Start of Information supplied

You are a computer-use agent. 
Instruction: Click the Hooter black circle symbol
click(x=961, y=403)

End of Information supplied
Start of Information supplied

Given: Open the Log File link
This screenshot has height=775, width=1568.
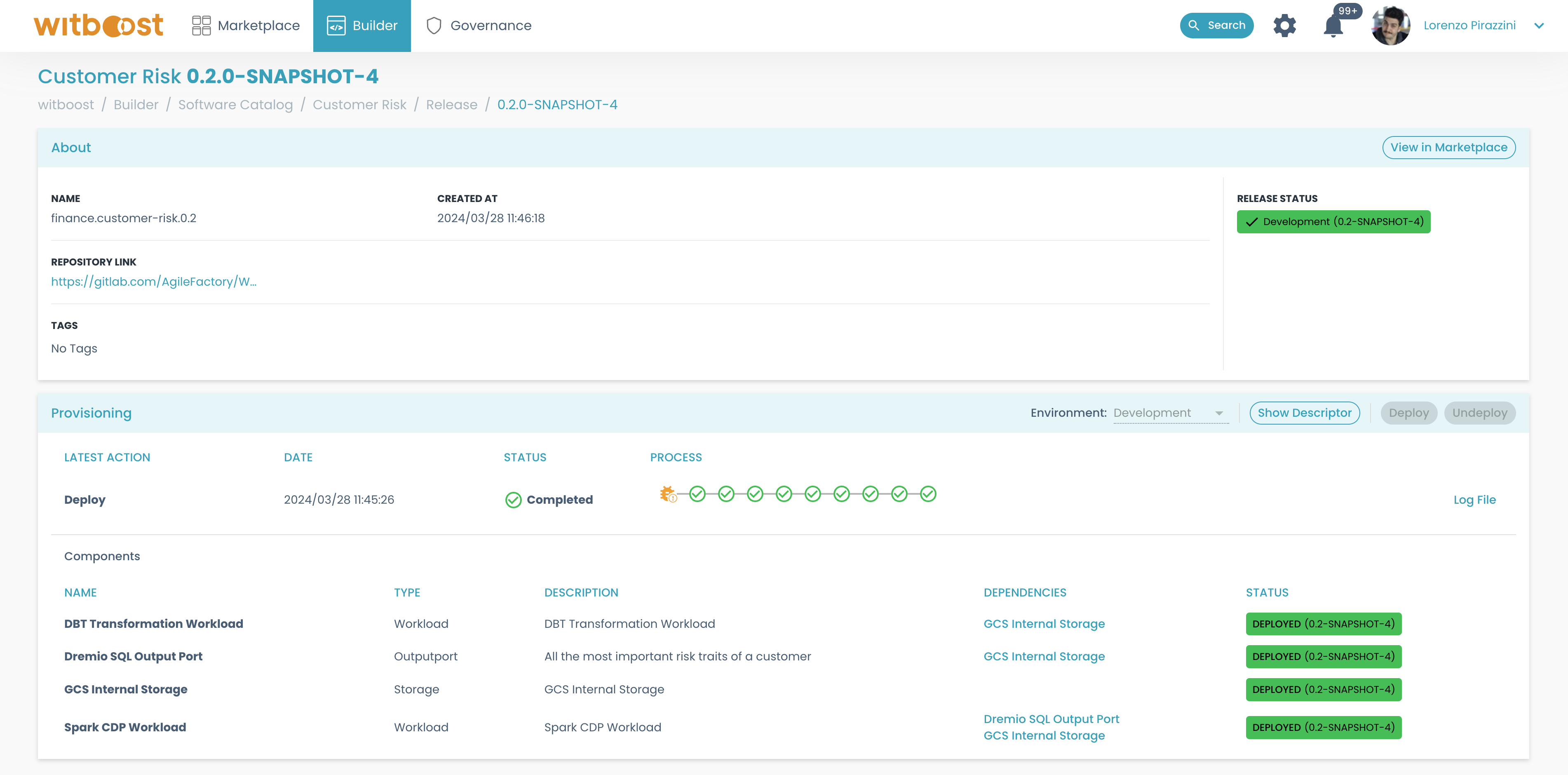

End of Information supplied

**What is expected**
Only one stretch of the entries above is wanted: the lines from the one containing "Given: Open the Log File link" through the one containing "This screenshot has height=775, width=1568.". Please reproduce it exactly.

**Solution to this problem**
Given: Open the Log File link
This screenshot has height=775, width=1568.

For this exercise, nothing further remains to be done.